## Selected passage
^^^^^^^^
[gmx-users] Fatal error in MPI_Allreduce upon REMD restart
Szilárd Páll
szilard.pall at cbr.su.se
Tue Oct 25 21:06:17 CEST 2011
Hi,
Firstly, you're not using the latest version and there might have been
a fix for your issue in the 4.5.5 patch release.
Secondly, you should check the http://redmine.gromacs.org bugtracker
to see what bugs have been fixed in 4.5.5 (ideally the target version
should tell). You can also just do a search for REMD and see what
matching bugs (open or closed) are in the database:
http://redmine.gromacs.org/search/index/gromacs?issues=1&q=REMD
Cheers,
--
Szilárd
On Tue, Oct 25, 2011 at 8:04 PM, Ben Reynwar <ben at reynwar.net> wrote:
> Hi all,
>
> I'm getting errors in MPI_Allreduce what I restart an REMD simulation.
> It has occurred every time I have attempted an REMD restart.
> I'm posting here to check there's not something obviously wrong with
> the way I'm doing the restart which is causing it.
^^^^^^^^
## Provided material
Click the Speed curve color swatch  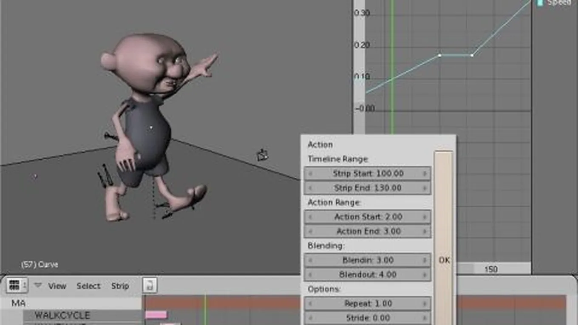(x=540, y=3)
^^^^^^^^
## Aim A
Turn the reply paragraph in the REMD restart thread that begins "Firstly, you're not using the latest version" into a short bulleted list that keeps its main facts.
## Aim B
Extend the REMD restart thread past its final line, carrying on the quoted message in the same voice.

## Exercise response A
- The version in use isn't the latest, and the 4.5.5 patch release may already fix the issue.
- Check the bugtracker at http://redmine.gromacs.org to see which bugs were fixed in 4.5.5; ideally the target version shows this.
- Or search the bugtracker for REMD to find matching open or closed bugs: http://redmine.gromacs.org/search/index/gromacs?issues=1&q=REMD

## Exercise response B
>
> I restart an REMD run using:
>
> -----------------------------------------------------------------------------------------------------------------------------------------
> basedir=/scr2/benreynwar/home-ben-sHSP-REMD-pshsp_andva_run1_
> status=${basedir}/pshsp_andva_run1_.status
> deffnm=${basedir}/pshsp_andva_run1_
> cpt=${basedir}/pshsp_andva_run0_.cpt
> tpr=${basedir}/pshsp_andva_run0_.tpr
> log=${basedir}/pshsp_andva_run1_0.log
> n_procs=32
>
> echo "about to check if log file exists"
> if [ ! -e $log ]; then
> echo "RUNNING" > $status
> source /usr/share/modules/init/bash
> module load intel-mpi
> module load intel-mkl
> module load gromacs
> echo "Calling mdrun"
> mpirun -np 32 mdrun-mpi -maxh 24 -multi 16 -replex 1000 -s $tpr
> -cpi $cpt -deffnm $deffnm
> retval=$?
> if [ $retval != 0 ]; then
> echo "ERROR" > $status
> exit 1
> fi
> echo "FINISHED" > $status
> fi
> exit 0
> ------------------------------------------------------------------------------------------------------------------------------------------
>
> mdrun then gets stuck and doesn't output anything until it is
> terminated by the queuing system.
> Upon termination the following output is written to stderr.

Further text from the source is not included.